Steinem dubbed her talk “the longest revolution,” a reference to the women’s rights movement that dates at least as far back to Juliet Mitchell’s 1966 essay in the New Left Review. Given the century-long battle to achieve equality on paper, she said, don’t be surprised if it takes another 100 years for actual equality—“and we’re only 40 years in now.”
The suffragists and abolitionists of the 1800s comprised the first wave, and Susan B. Anthony died in 1906—some 63 years before Steinem’s personal epiphany. Should a new critical mass coalesce, it may not be soon.
How Steinem assumed the torch of the revolution– “It’s a revolution, not a public relations movement,” she insisted—has been contentious. Is it hers to begin with? Her early “leadership” proved “highly problematic” for some fellow travelers, as Bernadette Barker-Plummer examined in a 2010 piece in Journalism & Communication Monographs:
The women “leaders” who were invited to speak in these early stories may not even have been particularly representative. Critics, for example, point to the public ascendance of Gloria Steinem, who had not been especially active in the movement until then and to the role that Steinem’s conventional femininity and beauty played in the choice of her as spokesperson. Steinem turned out to be much more than a media pawn, of course. As Bradley (2004) notes, she was also a quick study and a reflexive activist who made the most of this role and used it to make many useful interventions in public debates.
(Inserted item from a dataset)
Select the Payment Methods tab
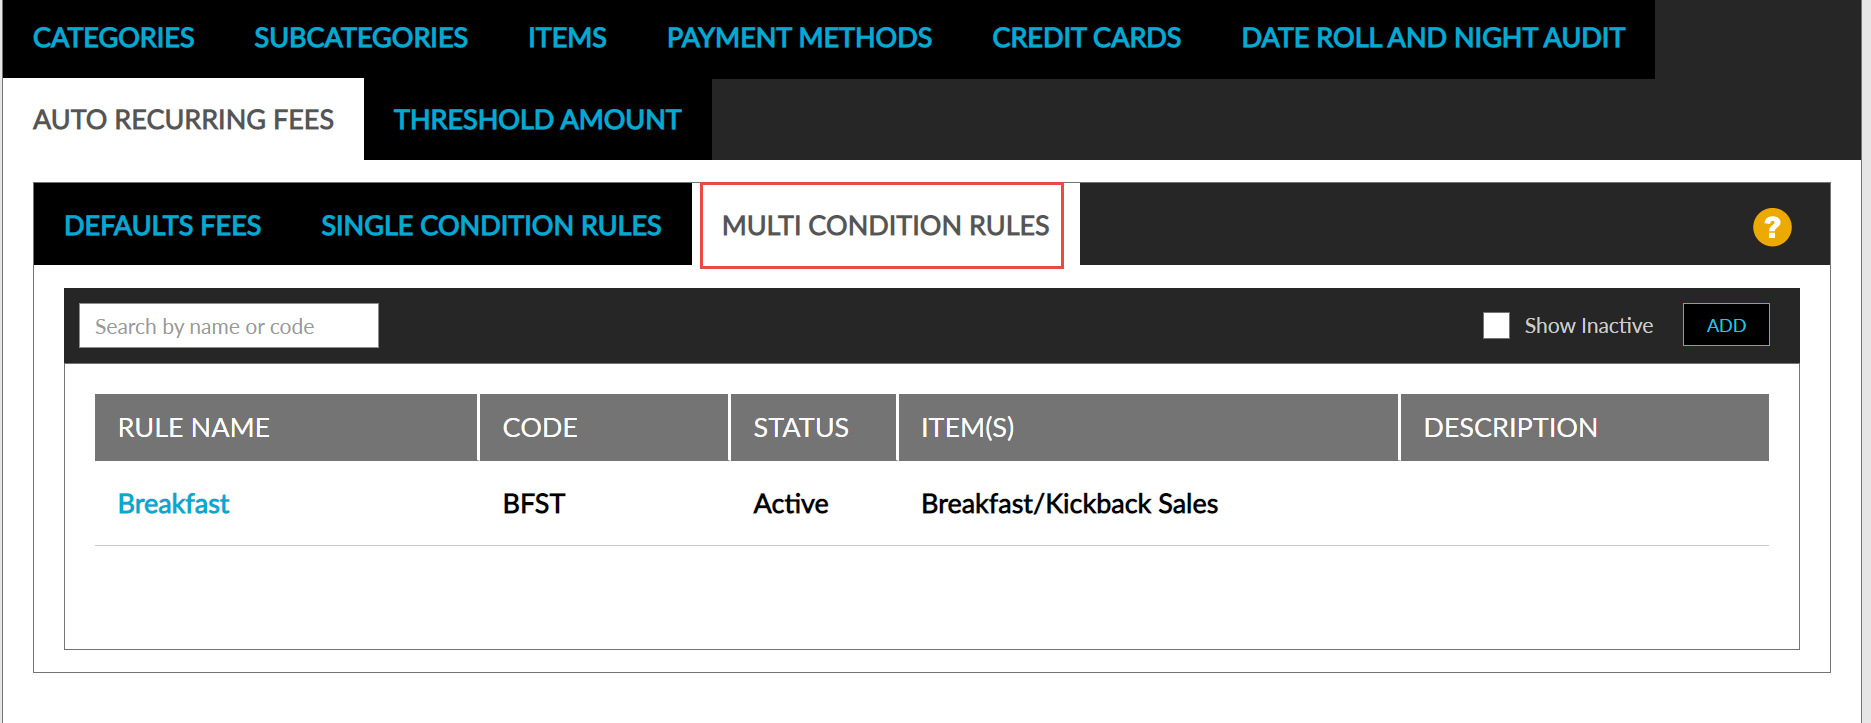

Her coronation, in a sense was conferred by her fraternity in the media when it needed a mouthpiece, historian Alice Echols wrote in 1989. “Ironically, the movement’s self-imposed silence empowered the media, allowing them to choose Gloria Steinem a talented journalist sympathetic to feminism, but a virtual unknown in movement circles as a movement spokesperson.”
Longevity helps, as did having a suite of causes, all on display in Santa Barbara—Overthrow the patriarchy! And monotheism! And capitalism and nationalism, too! And have fun while doing it! – that were linked in their opposition to hierarchy but that also trumpeted that she is no one-trick pony. But should the pony head for the pasture?
Steinem’s audience this particular night, gathered in a Depression-era theater, all velvet seats and decorated walls, suggests that at least for Steinem’s brand of “shoulder-pad feminism,” as Maureen Dowd referred to it during Hilary Clinton’s 2008 presidential bid, may be going the way of Anthony’s signature bun. While demand pushed the event from its originally scheduled 860-seat college theater to a downtown hall with room for more than 2,000, the majority of the crowd clearly recalled Steinem’s career personally, and not as something they had read about in school. (Keep in mind that tickets went for $43 a pop—but students could enter for free.)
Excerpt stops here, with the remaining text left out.